Operating Systems | Set 3

2.5

Following questions have been asked in GATE CS exam.

1. Suppose the time to service a page fault is on the average 10 milliseconds, while a memory access takes 1 microsecond. Then a 99.99% hit ratio results in average memory access time of (GATE CS 2000)
(a) 1.9999 milliseconds
(b) 1 millisecond
(c) 9.999 microseconds
(d) 1.9999 microseconds

Answer: (d)
Explanation:

Average memory access time =
      [(% of page miss)*(time to service a page fault) +
                  (% of page hit)*(memory access time)]/100

So, average memory access time in microseconds is.
(99.99*1 + 0.01*10*1000)/100 = (99.99+100)/1000 = 199.99/1000 =1.9999 µs


2. Which of the following need not necessarily be saved on a context switch between processes? (GATE CS 2000)

(a) General purpose registers
(b) Translation look-aside buffer
(c) Program counter
(d) All of the above

Answer: (b)
Explanation:
In a process context switch, the state of the first process must be saved somehow, so that, when the scheduler gets back to the execution of the first process, it can restore this state and continue.

◇ ◇ ◇ ◇

■ **STATED GOAL A**
Copy out the entries word for word, starting with the line that contains "Click the App A endpoints label [522, 415]" and going on through the line that contains "Select the İçindekiler", both included.

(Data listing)
◇ ◇ ◇ ◇

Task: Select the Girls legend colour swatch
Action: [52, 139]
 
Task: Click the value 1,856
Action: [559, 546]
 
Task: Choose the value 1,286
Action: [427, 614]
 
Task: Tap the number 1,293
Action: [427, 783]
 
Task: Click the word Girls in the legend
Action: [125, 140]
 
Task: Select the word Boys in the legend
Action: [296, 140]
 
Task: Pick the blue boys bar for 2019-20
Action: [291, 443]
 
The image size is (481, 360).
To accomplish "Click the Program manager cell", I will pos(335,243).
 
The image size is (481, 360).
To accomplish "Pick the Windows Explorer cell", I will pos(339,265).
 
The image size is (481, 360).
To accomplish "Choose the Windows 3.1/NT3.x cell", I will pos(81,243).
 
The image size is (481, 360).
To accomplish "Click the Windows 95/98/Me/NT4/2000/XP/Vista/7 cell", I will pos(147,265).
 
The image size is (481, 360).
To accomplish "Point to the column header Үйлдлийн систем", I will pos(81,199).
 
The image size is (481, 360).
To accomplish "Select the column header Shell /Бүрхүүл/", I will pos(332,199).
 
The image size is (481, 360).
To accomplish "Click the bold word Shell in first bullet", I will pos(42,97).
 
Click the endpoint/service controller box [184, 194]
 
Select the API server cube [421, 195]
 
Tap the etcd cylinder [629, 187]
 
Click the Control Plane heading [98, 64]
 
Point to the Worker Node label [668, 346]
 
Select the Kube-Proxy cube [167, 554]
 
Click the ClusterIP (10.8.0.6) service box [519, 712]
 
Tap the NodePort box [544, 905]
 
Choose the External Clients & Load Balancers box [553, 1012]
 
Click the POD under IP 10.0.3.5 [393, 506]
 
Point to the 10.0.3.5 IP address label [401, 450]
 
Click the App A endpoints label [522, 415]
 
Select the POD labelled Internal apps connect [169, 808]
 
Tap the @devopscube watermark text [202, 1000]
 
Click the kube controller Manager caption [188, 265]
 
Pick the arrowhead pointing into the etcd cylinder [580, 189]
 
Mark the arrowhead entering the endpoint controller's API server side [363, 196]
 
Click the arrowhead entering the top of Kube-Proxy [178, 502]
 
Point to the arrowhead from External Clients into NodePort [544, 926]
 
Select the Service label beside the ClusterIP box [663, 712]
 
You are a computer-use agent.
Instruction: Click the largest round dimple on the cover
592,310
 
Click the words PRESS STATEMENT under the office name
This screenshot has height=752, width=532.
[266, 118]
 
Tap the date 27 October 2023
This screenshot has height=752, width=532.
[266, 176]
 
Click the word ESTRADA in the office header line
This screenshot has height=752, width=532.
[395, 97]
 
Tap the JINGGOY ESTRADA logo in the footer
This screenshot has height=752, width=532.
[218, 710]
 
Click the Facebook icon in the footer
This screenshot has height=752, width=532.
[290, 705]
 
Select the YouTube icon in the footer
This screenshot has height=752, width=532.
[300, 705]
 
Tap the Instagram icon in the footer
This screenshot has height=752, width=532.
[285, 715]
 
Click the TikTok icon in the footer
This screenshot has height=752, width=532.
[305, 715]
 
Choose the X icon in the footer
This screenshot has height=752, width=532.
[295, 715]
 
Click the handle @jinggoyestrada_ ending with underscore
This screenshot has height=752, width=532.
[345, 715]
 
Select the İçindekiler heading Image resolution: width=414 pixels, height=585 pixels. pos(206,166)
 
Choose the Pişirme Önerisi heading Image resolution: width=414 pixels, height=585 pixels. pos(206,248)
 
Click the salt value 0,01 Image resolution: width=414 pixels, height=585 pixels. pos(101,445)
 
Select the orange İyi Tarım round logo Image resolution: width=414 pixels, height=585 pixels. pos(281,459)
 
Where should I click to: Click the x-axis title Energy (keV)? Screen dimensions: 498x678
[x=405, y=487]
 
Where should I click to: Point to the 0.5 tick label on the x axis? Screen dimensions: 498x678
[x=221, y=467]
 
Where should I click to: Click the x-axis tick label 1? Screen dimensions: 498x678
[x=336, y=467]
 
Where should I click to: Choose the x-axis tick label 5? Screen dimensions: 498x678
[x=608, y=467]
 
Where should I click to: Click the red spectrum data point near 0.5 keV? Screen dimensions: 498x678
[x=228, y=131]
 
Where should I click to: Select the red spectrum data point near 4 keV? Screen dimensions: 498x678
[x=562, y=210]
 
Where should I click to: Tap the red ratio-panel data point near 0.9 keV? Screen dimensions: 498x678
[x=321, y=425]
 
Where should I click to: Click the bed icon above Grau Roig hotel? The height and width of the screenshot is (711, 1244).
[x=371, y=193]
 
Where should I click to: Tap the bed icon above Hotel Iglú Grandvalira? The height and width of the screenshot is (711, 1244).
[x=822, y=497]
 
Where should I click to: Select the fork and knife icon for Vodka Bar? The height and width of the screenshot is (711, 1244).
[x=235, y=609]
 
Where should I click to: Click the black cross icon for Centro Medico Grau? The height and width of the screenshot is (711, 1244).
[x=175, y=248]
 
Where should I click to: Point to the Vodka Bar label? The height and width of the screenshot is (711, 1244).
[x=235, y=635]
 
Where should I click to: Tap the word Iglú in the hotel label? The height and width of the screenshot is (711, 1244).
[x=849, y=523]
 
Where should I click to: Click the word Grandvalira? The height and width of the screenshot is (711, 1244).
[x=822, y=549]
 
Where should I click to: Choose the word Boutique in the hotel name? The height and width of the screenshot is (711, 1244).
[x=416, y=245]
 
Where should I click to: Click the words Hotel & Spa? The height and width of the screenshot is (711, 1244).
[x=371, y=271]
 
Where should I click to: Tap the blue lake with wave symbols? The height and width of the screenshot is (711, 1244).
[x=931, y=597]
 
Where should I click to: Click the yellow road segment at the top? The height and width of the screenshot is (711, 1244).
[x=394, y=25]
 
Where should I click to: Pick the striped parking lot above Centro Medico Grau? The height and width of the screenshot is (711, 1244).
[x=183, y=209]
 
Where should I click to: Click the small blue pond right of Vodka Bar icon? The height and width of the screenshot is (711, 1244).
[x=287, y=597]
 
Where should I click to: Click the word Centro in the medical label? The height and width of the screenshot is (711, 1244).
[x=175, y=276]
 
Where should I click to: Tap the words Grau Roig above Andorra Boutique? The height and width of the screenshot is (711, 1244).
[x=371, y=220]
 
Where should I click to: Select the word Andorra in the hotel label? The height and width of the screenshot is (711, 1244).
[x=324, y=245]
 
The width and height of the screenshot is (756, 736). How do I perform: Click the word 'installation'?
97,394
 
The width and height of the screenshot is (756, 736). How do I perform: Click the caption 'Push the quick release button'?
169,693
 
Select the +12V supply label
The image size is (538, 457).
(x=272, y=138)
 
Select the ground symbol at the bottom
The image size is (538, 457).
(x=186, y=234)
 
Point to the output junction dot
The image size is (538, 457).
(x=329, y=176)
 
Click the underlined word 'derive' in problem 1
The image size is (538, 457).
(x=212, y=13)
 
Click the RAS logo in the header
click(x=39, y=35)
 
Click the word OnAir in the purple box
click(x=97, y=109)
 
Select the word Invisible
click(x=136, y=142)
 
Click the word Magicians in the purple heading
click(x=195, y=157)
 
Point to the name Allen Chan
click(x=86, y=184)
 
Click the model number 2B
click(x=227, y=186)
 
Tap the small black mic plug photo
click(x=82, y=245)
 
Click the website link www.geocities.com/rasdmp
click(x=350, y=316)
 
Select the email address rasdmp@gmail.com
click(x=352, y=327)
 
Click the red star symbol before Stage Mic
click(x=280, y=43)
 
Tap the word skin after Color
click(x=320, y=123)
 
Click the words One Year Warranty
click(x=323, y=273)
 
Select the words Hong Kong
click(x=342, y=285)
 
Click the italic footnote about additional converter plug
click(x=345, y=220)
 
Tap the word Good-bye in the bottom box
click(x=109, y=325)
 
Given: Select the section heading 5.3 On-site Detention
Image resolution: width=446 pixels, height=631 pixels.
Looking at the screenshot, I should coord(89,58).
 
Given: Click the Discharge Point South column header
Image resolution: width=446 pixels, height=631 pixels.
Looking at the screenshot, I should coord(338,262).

◇ ◇ ◇ ◇

■ **STATED GOAL B**
Take the operating systems exam questions further from the point where they end.

■ **TASK OUTPUT A**
Click the App A endpoints label [522, 415]
 
Select the POD labelled Internal apps connect [169, 808]
 
Tap the @devopscube watermark text [202, 1000]
 
Click the kube controller Manager caption [188, 265]
 
Pick the arrowhead pointing into the etcd cylinder [580, 189]
 
Mark the arrowhead entering the endpoint controller's API server side [363, 196]
 
Click the arrowhead entering the top of Kube-Proxy [178, 502]
 
Point to the arrowhead from External Clients into NodePort [544, 926]
 
Select the Service label beside the ClusterIP box [663, 712]
 
You are a computer-use agent.
Instruction: Click the largest round dimple on the cover
592,310
 
Click the words PRESS STATEMENT under the office name
This screenshot has height=752, width=532.
[266, 118]
 
Tap the date 27 October 2023
This screenshot has height=752, width=532.
[266, 176]
 
Click the word ESTRADA in the office header line
This screenshot has height=752, width=532.
[395, 97]
 
Tap the JINGGOY ESTRADA logo in the footer
This screenshot has height=752, width=532.
[218, 710]
 
Click the Facebook icon in the footer
This screenshot has height=752, width=532.
[290, 705]
 
Select the YouTube icon in the footer
This screenshot has height=752, width=532.
[300, 705]
 
Tap the Instagram icon in the footer
This screenshot has height=752, width=532.
[285, 715]
 
Click the TikTok icon in the footer
This screenshot has height=752, width=532.
[305, 715]
 
Choose the X icon in the footer
This screenshot has height=752, width=532.
[295, 715]
 
Click the handle @jinggoyestrada_ ending with underscore
This screenshot has height=752, width=532.
[345, 715]
 
Select the İçindekiler heading Image resolution: width=414 pixels, height=585 pixels. pos(206,166)

■ **TASK OUTPUT B**
The state of the process includes all the registers that the process may be using, especially the program counter, plus any other operating system specific data that may be necessary.

A Translation lookaside buffer (TLB) is a CPU cache that memory management hardware uses to improve virtual address translation speed. A TLB has a fixed number of slots that contain page table entries, which map virtual addresses to physical addresses. On a context switch, some TLB entries can become invalid, since the virtual-to-physical mapping is different. The simplest strategy to deal with this is to completely flush the TLB.
References:
http://en.wikipedia.org/wiki/Context_switch
http://en.wikipedia.org/wiki/Translation_lookaside_buffer#Context_switch


3. Where does the swap space reside ? (GATE 2001)

(a) RAM
(b) Disk
(c) ROM
(d) On-chip cache
Answer: (b)
Explanation:
Swap space is an area on disk that temporarily holds a process memory image. When physical memory demand is sufficiently low, process memory images are brought back into physical memory from the swap area. Having sufficient swap space enables the system to keep some physical memory free at all times.
References:
http://docs.hp.com/en/B2355-90672/ch06s02.html


4. Which of the following does not interrupt a running process?
(GATE CS 2001)
(a) A device
(b) Timer
(c) Scheduler process
(d) Power failure

Answer: (c)
Explanation:
Scheduler process doesn’t interrupt any process, it’s Job is to select the processes for following three purposes.
Long-term scheduler(or job scheduler) –selects which processes should be brought into the ready queue
Short-term scheduler(or CPU scheduler) –selects which process should be executed next and allocates CPU.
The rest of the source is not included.